Because Boolean searching is not a common tool, something more is needed. Users are often in too much of a hurry or not advanced enough to use Boolean logic. One way you can help them get to their results faster is by using search refiners.
Search refiners are generated automatically based on a document’s structured metadata. When you do a search for documents that start with “SharePoint” and contain the word “ECM” and you get too many results, you can refine your results by knowing simple things about the document, such as the author or when it was created.
Refiners can be taken even further, by including keywords and tags. Specific terms from the body of the document can also be generated on the left portion of a search panel, as well as their hierarchy. There is some customization required to get this feature to work, but it is one that is well worth the effort.
Farm administrators can do even more to assist the user in finding content. They can do things like visual best bets. This is where a particular document is highlighted at the top of a search based on a keyword. The relationship between the keyword and the best bet has to be established manually. This helps users know what is the most important document for that search term.

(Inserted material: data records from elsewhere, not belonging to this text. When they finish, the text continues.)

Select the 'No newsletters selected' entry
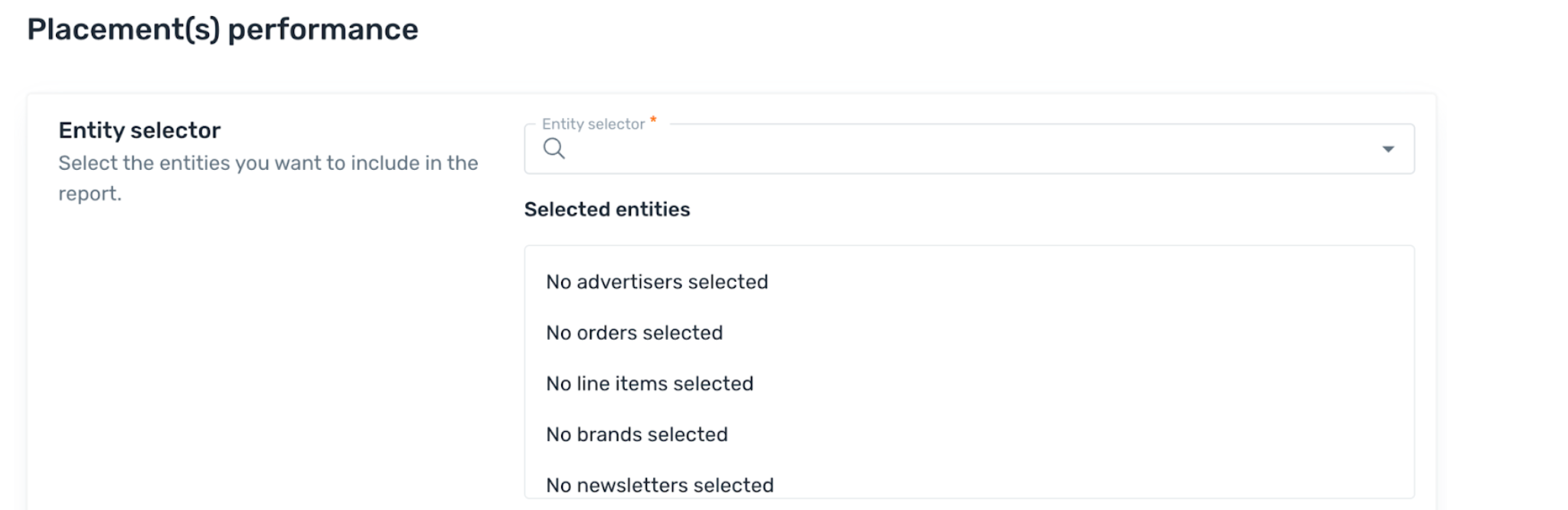Image resolution: width=1568 pixels, height=510 pixels. tap(660, 485)
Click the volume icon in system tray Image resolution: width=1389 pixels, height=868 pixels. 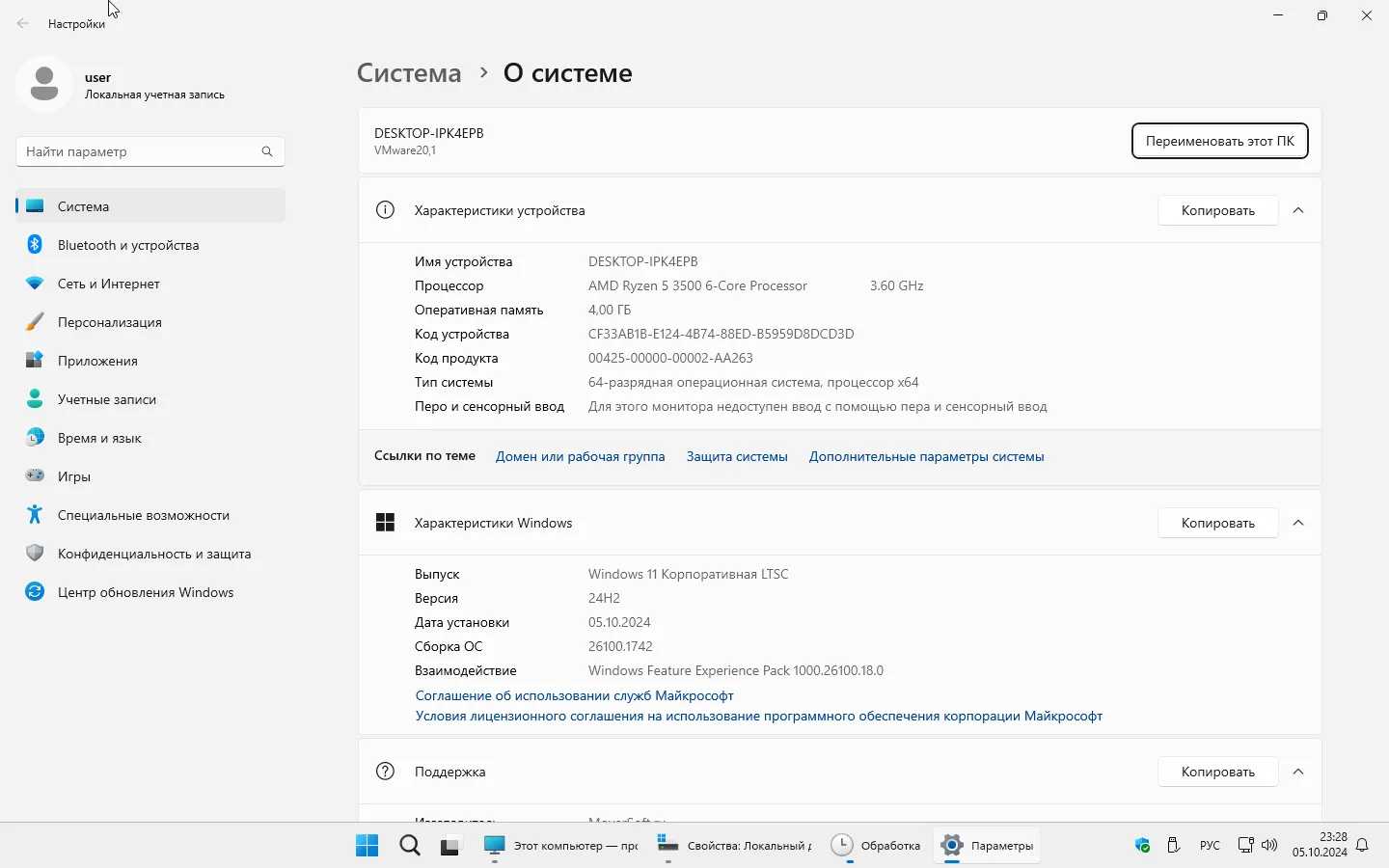1269,846
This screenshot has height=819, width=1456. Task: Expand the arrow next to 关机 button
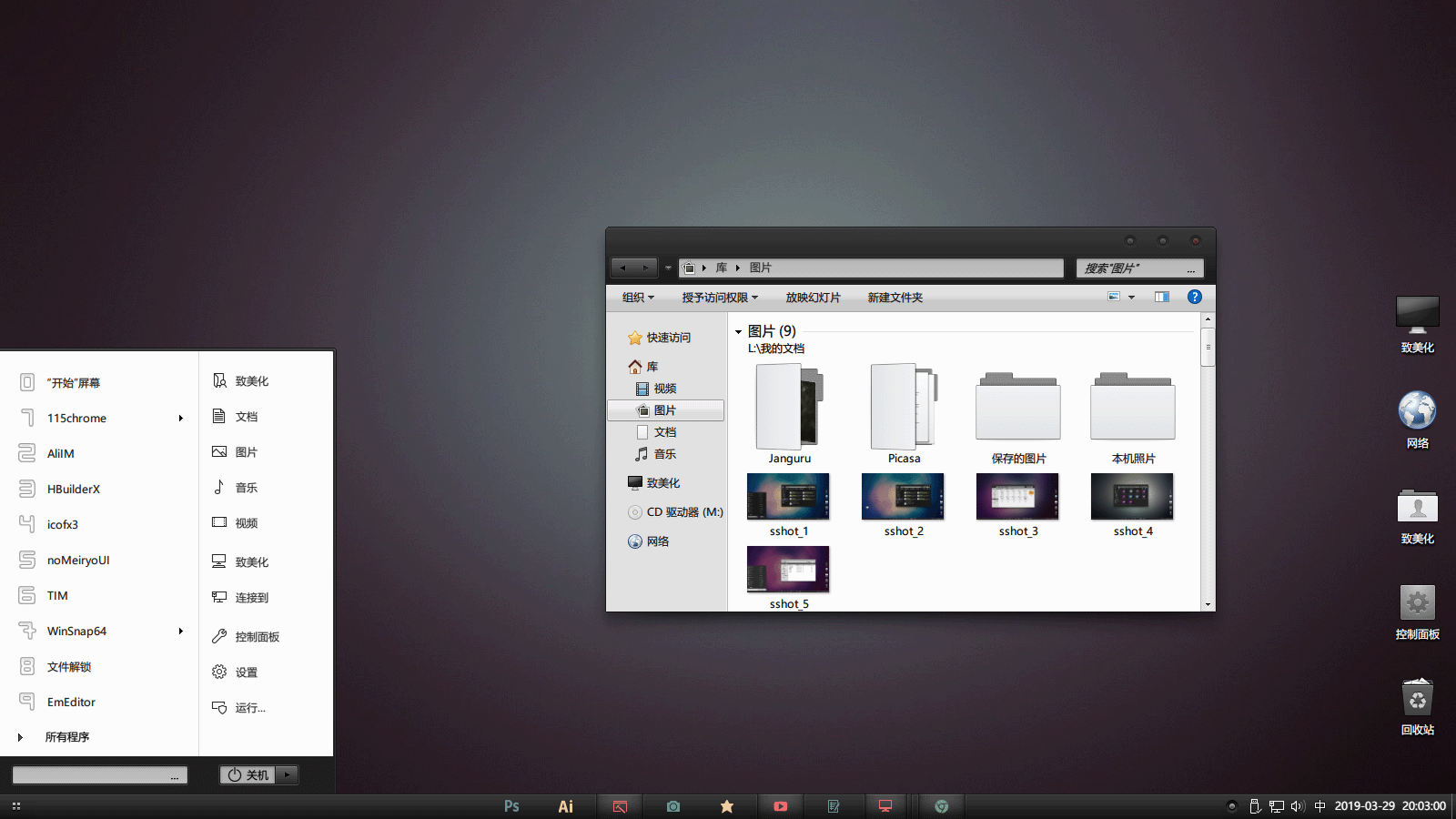288,775
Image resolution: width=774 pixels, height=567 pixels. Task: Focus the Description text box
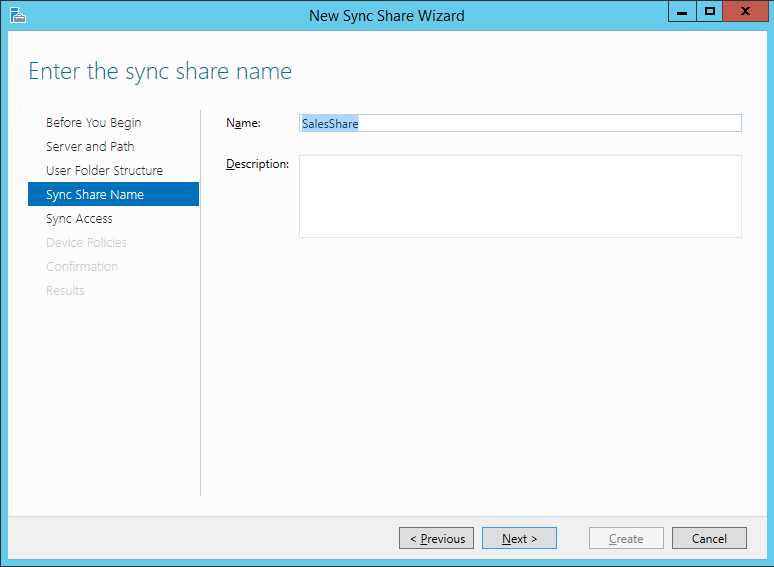point(520,196)
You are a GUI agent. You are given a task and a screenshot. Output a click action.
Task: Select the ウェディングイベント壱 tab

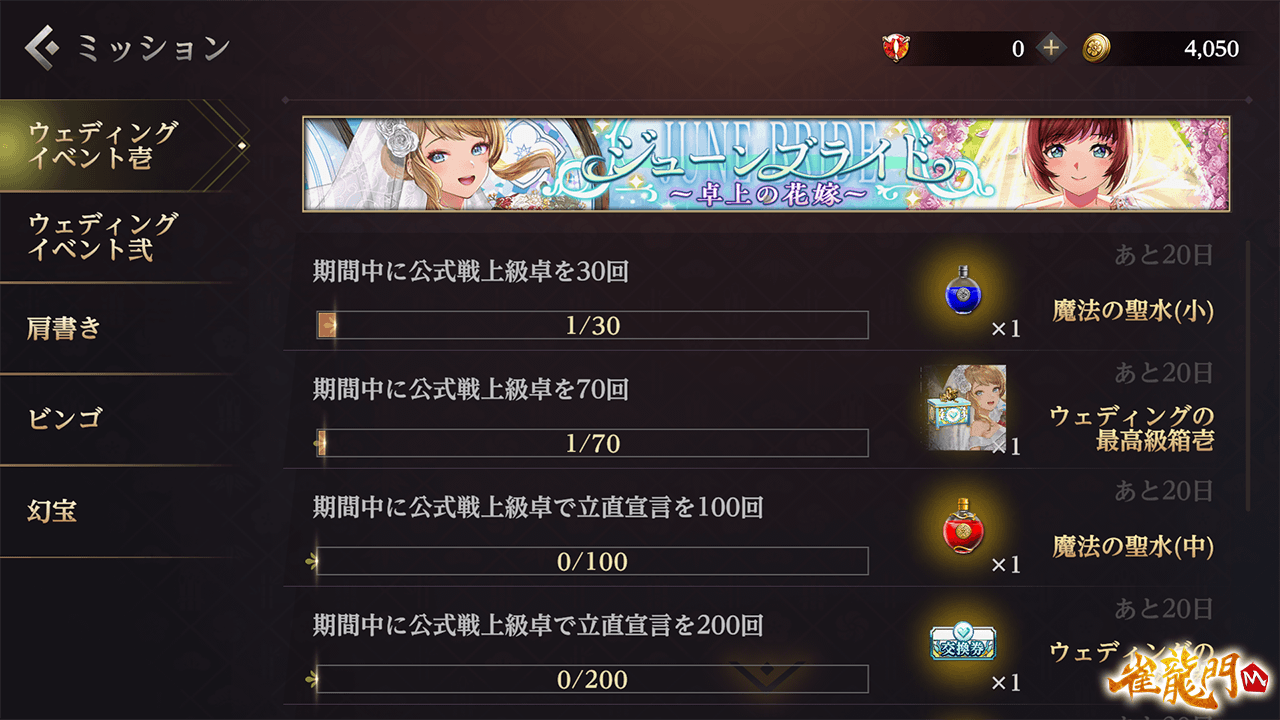click(x=120, y=145)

The trick with the best bets option is keeping it current and relevant. This usually requires an administrator specializing exclusively in search and who has the relevant operational domain knowledge or knows how to obtain that knowledge within the organization.
Another common feature is linking content to individuals by including people search in the search results. By default, this appears on the right side of the search results and is effective only if you have active MySite pages for your users.

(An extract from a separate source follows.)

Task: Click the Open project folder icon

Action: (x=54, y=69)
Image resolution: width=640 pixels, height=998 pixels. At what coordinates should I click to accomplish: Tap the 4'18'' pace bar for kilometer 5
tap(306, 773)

After a user has browsed to or searched for a document, they need to have access to view and edit the content.
In SharePoint, there are two options for viewing content: either via the client application or via the browser. Surprisingly, the answer as to which to use is highly dependent on the licenses your organization owns and the makeup of your users’ desktops. For example, if your users have Microsoft Office installed on their PCs, viewing via client application might be very convenient. If you have users accessing content on mobile devices, you need to spend time on a great browser viewing experience.
It also depends on your SharePoint licenses. To get the most robust experience with in-browser viewing and editing, the organization should invest in licenses to the Microsoft Web App server. This is a separate SKU and server on the farm that manages the real-time editing of documents in a browser. This tool allows both mobile users and PC users to have 80 percent of what is available in any client application for office documents.
To help ease your decisions, we recommend being consistent. Supporting various types of clients can be difficult. For example, if your organization is dominated by local network PCs with Microsoft Office installed, it’s recommended to make the “open in client” application the default use case. Additionally, this will help if you have other file formats that are not a part of the Microsoft Suite.
If you can purchase licenses to add Microsoft Web Apps Server, we recommend that you standardize on editing and viewing in the browser, to the extent where you remove Microsoft Office from the users’ desktops or laptop PCs. For unique circumstances for some users, you might allow the client integration with the local version of Office.
Finally, there are third-party viewing tools available that cross a spectrum of file formats. When your users are doing a lot of read-only access to documents, these tools might be useful.